Истинного музыканта отличает умение разбираться в теоретических основах музыки. Не случайно, что в музыкальных трактатах теоретиков мы встречаемся с двумя терминами, обозначающими музыкантов: musicus (музыкант) и cantor (певец). Первый — это ученый, способный различать лады и здраво рассуждать о музыке, второй — это исполнитель, владеющий практикой музыкального творчества, т. е. владеющий каким-либо инструментом или своим голосом. Безусловное и абсолютное предпочтение отдается ученому-теоретику.
«Что такое музыкант? — спрашивает Гвидо из Ареццо. — Музыкант тот, кто размышляет о музыкальных законах и владеет умением петь, ибо между музыкантами и певцами большая разница; одни говорят, другие знают, что такое музыка, ибо тот, кто делает, чего не знает, зовется скотом». «Между музыкантом и певцом, — говорил Аврелиан из Реомэ, — такое же расстояние, как между грамматиком и простым читателем, как между телесной способностью и разумом. Первая как бы служанка, второй — господин» («Musicae disciplina», I).
Ставя теорию выше практики, ученого-музыканта выше музыканта-практика, теоретики уделяли исключительное внимание отвлеченным вопросам музыкальной теории. В вопросе о природе музыки, ее значении и происхождении они довольствуются традиционными положениями, заимствованными из Боэция или Августина, разбавляя их в меру своей фантазии библейскими легендами о Сауле и Давиде и т. д. Основное же содержание их теоретических воззрений связано главным образом с дошедшим от античности учением о музыкальном этосе.
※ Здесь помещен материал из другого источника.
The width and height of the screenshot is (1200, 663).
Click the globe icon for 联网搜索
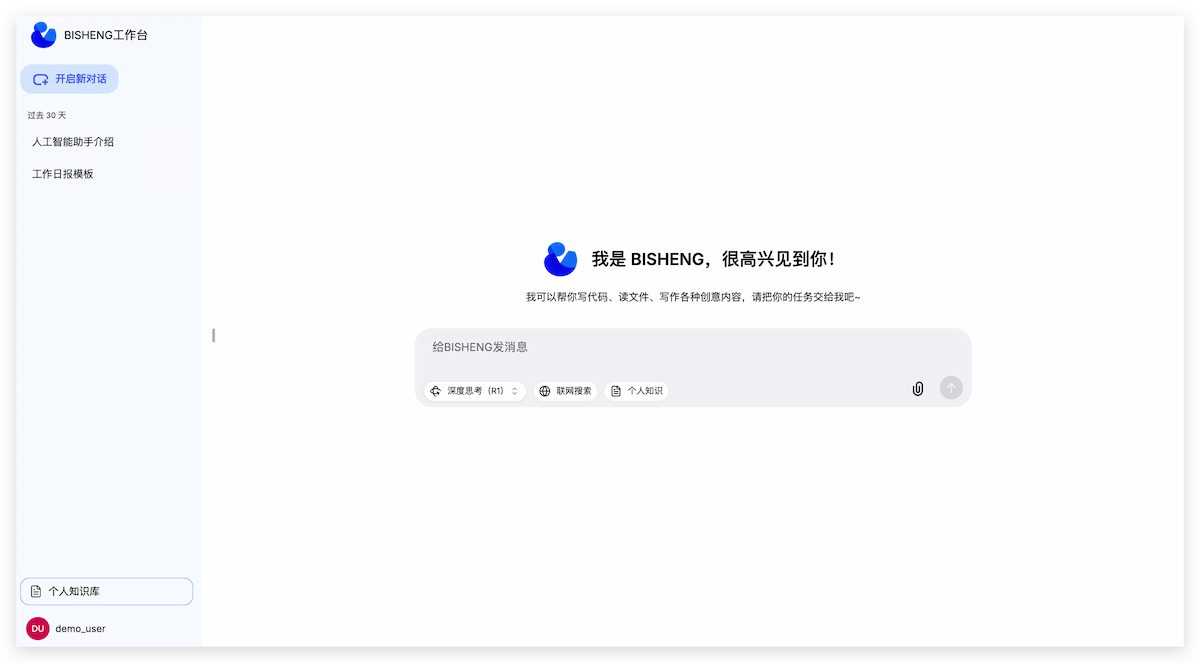point(545,391)
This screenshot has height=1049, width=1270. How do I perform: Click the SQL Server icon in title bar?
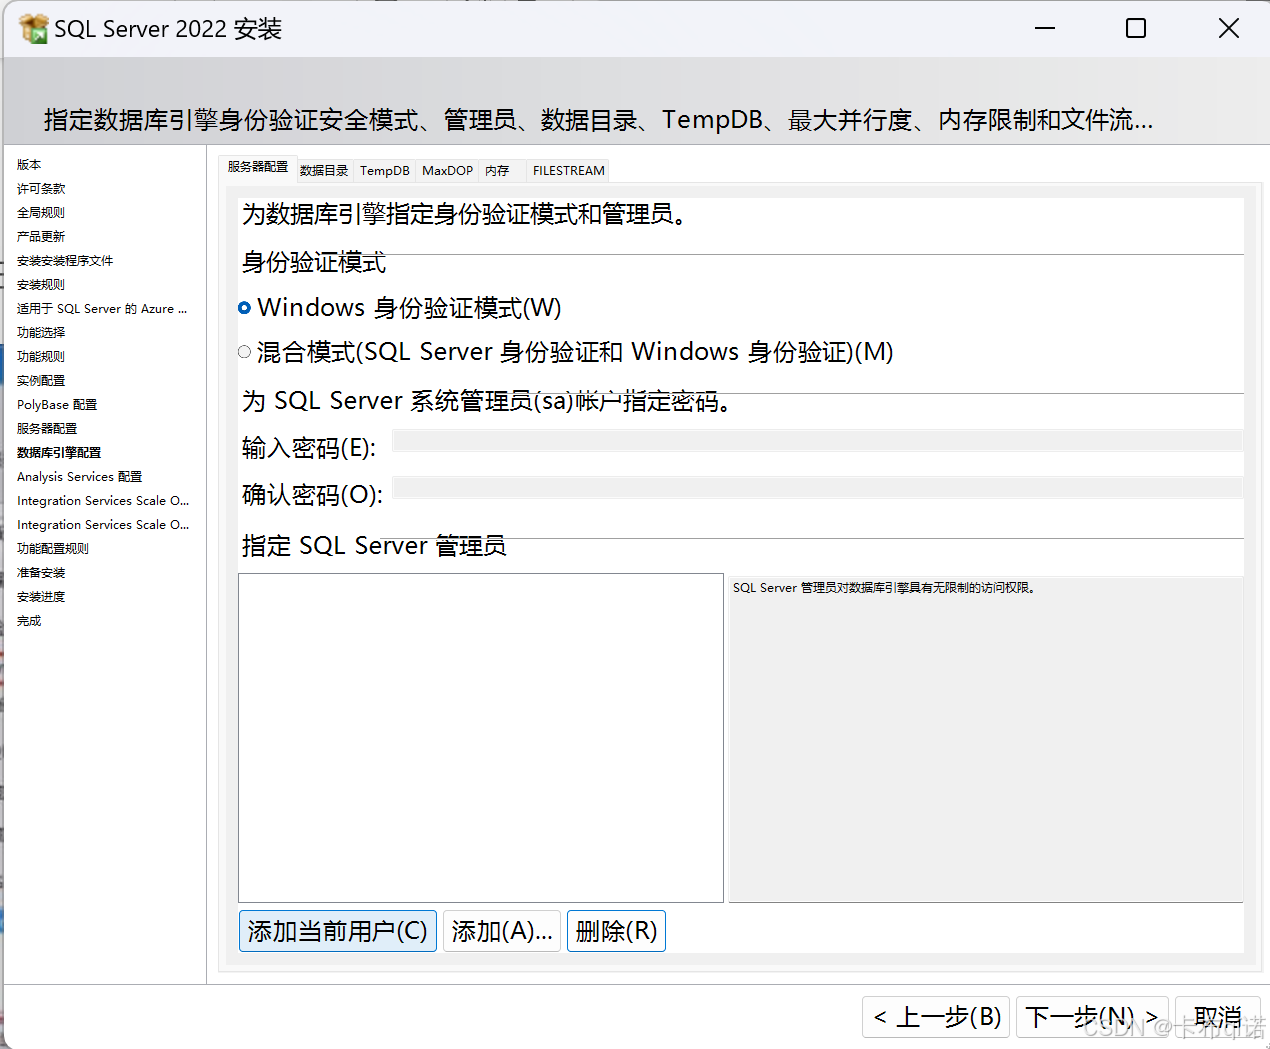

Учение о ладах. Центральным звеном музыкально-теоретических трактатов средневековья является учение о ладах. Это учение возникло на основе античной музыкальной теории. Отсюда были заимствованы наименования восьми «церковных» ладов. Однако «церковные» лады не соответствуют одноименным древнегреческим ладам ни по строению, ни по значению. Первоначально музыкальная теория довольствовалась четырьмя ладами: дорийским, фригийским, лидийским и миксолидийским. Они назывались автентическими. Впоследствии были введены четыре дополнительных плагальных лада. Наименования плагальных ладов были образованы добавлением приставки «гипо»: гиподорийский, гипофригийский, гиполидийский и гипоэдиксолидийский лады. В XVI веке к этим восьми ладам Глареан добавил еще два — эолийский и ионийский.
Для истории эстетики особый интерес представляет учение теоретиков об эстетическом значении ладов. Как и античная эстетика, теоретики признавали за каждым ладом строго определенное значение.